The Washington Redskins have made five Super Bowl appearances and have won three, which is actually quite impressive and is probably why no one says Washington is cursed.
The Cleveland Browns, on the other hand, have never made a trip to the Super Bowl, which makes meeting someone in the Super Bowl extremely difficult.
The Cleveland Indians haven't won a World Series since 1948.
That sounds bad until you realize that Washington hasn't won a World Series since 1924. Of course, that comes with some caveats. Washington's current team, the Nationals, moved to D.C. from Montreal in 2005. Prior to that, the Washington Senators were in town from 1961-1971 before vamoosing to Texas. And prior to that, the original Washington Senators played American League baseball from 1901-1960. It was this original Senators franchise that won the city's only World Series title in 1924. Also, apparently they were sometimes known as the Nationals, funnily enough.
|Either that, or we're being punk'd by the Internet|
But, we digress. It boils down to this: three teams, two names and only one title. And they never met Cleveland in the post-season, nor were they ever in contention for the American League pennant.
Cleveland doesn't currently have a professional hockey team, but they did have the Cleveland Barons for two seasons, staring in 1976.
Needless to say, the Barons didn't make it to the playoffs. At this same time, the Washington Capitals were still a few years from their first playoffs appearance at that point.
First off, the now-defunct Cleveland Rockers never faced the Washington Mystics in the WNBA playoffs.
|They, apparently, didn't rock very well.|
Okay, actually Cleveland and Washington have met in the NBA playoffs five times. Twice in the '70s, when Washington's team was known as the Bullets (in the '90s, they decided maybe they shouldn't call attention to Washington's crime rate, so they changed their name to the Wizards).
|The Wizards then became synonymous with this, which isn't nearly as cool as you might think.|
You might be saying, "But that was a Round of 16, George and Grover are fighting in a Round of 32. How are the stakes higher for you guys?"
Because ours involves presidents and not overpaid athletes. Also, why do you hate America?
We suppose the most important Cavaliers-Bullets matchup would be the first time they met in the playoffs in 1976. The winner of that series (the Cavs) went on to the Conference Finals, where they were promptly felled by the Boston Celtics (who wound up winning the championship).
Okay, Washington and Cleveland's NBA teams had an important matchup in 1976. All 1976 does is remind us about the American Bicentennial, and what's more important (to Americans, anyway) than America?
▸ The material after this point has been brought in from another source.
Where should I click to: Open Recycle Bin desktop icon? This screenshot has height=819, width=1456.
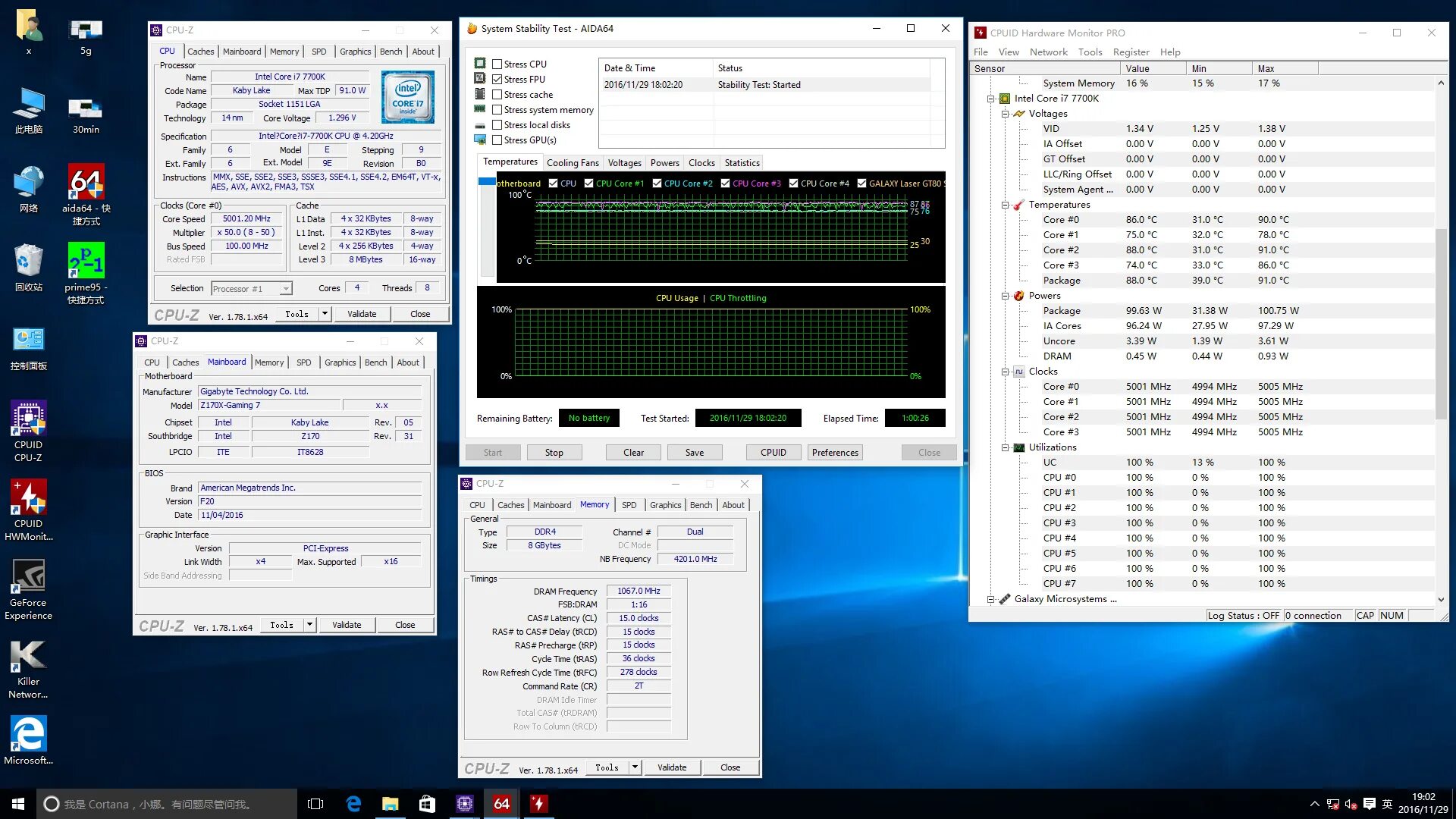(28, 262)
By transitive property, American presidents are also more important.
So, we stand by our claim that this week's Washington-Cleveland matchup is more important than any in history. Be sure to vote in this historic meeting.
Oh, hey. Something else Washington and Cleveland sports teams have in common: racially insensitive mascots.
|Still not as bad as the Atlanta Braves' Chief Noc-A-Homa, but there wasn't a president named Atlanta, |
so there's no need to get into that.